Solving a Binomial Recurrence Related to this problem: Expected Homogenization Time
When calculating the expected number of iterations for that problem, in terms of $N$, I get the recurrence $E(N)=1+\dfrac{1}{2^N}\displaystyle\sum_{k=0}^N\binom{N}{k}E(k)$. Does this recurrence have a nice closed form solution?

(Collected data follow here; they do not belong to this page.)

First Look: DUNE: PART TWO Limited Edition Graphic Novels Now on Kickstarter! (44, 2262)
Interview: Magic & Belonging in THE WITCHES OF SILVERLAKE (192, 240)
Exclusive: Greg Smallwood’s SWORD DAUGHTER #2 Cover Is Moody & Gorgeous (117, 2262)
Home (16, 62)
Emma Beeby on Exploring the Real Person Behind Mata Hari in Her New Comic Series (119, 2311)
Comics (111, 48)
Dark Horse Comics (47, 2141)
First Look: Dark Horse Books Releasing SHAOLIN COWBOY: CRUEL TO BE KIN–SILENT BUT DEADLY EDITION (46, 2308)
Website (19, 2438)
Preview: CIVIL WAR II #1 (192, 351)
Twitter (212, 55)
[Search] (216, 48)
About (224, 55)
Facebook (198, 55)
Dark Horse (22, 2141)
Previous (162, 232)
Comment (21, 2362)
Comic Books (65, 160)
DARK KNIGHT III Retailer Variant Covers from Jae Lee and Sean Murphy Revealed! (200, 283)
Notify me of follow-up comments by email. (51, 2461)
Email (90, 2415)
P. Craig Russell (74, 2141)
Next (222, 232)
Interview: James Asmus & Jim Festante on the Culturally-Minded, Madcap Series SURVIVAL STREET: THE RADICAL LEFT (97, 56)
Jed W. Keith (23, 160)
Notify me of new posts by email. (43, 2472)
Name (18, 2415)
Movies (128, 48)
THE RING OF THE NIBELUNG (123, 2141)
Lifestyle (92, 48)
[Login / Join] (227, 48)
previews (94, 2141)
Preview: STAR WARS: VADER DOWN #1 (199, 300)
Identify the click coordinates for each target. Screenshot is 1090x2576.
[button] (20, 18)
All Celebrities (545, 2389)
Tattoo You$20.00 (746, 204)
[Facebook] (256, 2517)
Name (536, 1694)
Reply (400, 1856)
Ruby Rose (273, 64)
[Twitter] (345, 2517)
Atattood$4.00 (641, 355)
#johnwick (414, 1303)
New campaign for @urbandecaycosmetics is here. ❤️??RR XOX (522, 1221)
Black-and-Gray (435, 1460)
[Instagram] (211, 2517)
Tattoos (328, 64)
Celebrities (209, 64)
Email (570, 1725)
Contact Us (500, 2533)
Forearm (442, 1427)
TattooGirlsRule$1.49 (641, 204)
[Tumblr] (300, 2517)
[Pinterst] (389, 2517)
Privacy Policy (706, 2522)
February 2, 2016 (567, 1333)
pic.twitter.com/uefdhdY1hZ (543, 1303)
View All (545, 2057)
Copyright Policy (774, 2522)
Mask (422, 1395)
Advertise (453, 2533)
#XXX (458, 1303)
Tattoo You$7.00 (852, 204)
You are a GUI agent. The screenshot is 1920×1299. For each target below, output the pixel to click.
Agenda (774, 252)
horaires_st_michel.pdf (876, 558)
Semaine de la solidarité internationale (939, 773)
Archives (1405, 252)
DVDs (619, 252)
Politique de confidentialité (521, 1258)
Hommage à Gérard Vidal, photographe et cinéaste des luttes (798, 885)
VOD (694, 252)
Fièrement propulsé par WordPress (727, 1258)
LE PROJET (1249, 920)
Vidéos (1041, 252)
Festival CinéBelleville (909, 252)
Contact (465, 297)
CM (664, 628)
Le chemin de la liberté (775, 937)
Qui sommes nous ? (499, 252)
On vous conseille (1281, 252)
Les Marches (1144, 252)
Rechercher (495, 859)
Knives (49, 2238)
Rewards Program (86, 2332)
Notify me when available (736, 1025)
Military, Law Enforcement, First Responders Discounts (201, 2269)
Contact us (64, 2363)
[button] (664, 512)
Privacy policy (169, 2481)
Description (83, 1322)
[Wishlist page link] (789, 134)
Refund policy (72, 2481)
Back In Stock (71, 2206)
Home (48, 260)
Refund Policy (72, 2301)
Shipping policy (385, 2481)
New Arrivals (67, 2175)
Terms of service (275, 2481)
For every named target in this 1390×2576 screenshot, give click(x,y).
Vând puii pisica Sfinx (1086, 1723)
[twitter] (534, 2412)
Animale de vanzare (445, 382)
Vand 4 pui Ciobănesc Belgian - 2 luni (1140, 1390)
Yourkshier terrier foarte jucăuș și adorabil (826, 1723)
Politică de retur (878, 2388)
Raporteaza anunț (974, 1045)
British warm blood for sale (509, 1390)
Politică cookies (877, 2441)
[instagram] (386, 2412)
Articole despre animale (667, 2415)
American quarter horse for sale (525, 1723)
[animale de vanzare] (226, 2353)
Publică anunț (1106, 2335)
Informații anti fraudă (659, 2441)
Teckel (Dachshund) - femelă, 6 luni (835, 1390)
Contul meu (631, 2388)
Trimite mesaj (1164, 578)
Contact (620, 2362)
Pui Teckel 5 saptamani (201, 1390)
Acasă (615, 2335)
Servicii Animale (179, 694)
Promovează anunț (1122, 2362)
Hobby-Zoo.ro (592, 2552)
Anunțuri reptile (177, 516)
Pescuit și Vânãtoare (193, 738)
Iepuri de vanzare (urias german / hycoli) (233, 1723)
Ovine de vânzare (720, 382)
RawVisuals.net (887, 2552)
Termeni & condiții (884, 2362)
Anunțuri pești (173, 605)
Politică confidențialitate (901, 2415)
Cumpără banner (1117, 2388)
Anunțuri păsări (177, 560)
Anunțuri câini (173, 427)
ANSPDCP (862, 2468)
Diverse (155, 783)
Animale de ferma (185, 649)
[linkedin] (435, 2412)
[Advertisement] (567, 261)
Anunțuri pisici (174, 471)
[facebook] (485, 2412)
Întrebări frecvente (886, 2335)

 A: Quite surprisingly, yes. Take $f_E(x)$ as:
$$ f_E(x) = \sum_{j\geq 0}\frac{x^j}{j!}E(j).$$
Then:
$$ e^x f_E(x) = \sum_{N\geq 0}\frac{x^N}{N!}\sum_{k=0}^{N}\binom{N}{k}E(k) $$
so the recurrence gives:
$$f_E(x) = e^x-1+e^{x/2}f_E(x/2).\tag{1}$$
By setting $g(x)=f_E(x)\,e^{-x}$ it follows that:
$$ g(x) = 1-e^{-x}+ g(x/2),\tag{2} $$
$$ g'(x) = e^{-x}+\frac{1}{2}g'(x/2),\tag{3} $$
so:
$$ g'(x) = \sum_{h=0}^{+\infty}\frac{1}{2^h e^{\frac{x}{2^h}}},\qquad g(x)=\sum_{k=0}^{+\infty}\left(1-e^{-x/2^k}\right) $$
and:
$$ f_E(x) = e^x \sum_{k=0}^{+\infty}\left(1-e^{-x/2^k}\right). \tag{4}$$
Since:
$$ 1-e^{-x/2^k}=\sum_{n=1}^{+\infty}\frac{(-1)^{n+1}}{2^{kn}n!}x^n $$
we have:
$$ g(x) = \sum_{n=1}^{+\infty}\frac{(-1)^{n+1}2^n}{(2^n-1)n!}x^n\tag{5}$$
and so:
$$ E(N)=\sum_{k=1}^{N}\frac{(-1)^{k+1}2^k}{(2^k-1)}\binom{N}{k}.\tag{6}$$
By expanding $\frac{2^k}{2^k-1}$ as a geometric series and using the binomial theorem, we get the alternative representation:
$$ E(N) = 1+\left(1-\left(\frac{1}{2}\right)^n\right)+\left(1-\left(\frac{3}{4}\right)^n\right)+\left(1-\left(\frac{7}{8}\right)^n\right)+\ldots\tag{7}$$
from which it follows that $E(N)$ grows like $\frac{4}{3}+\log_2 N$.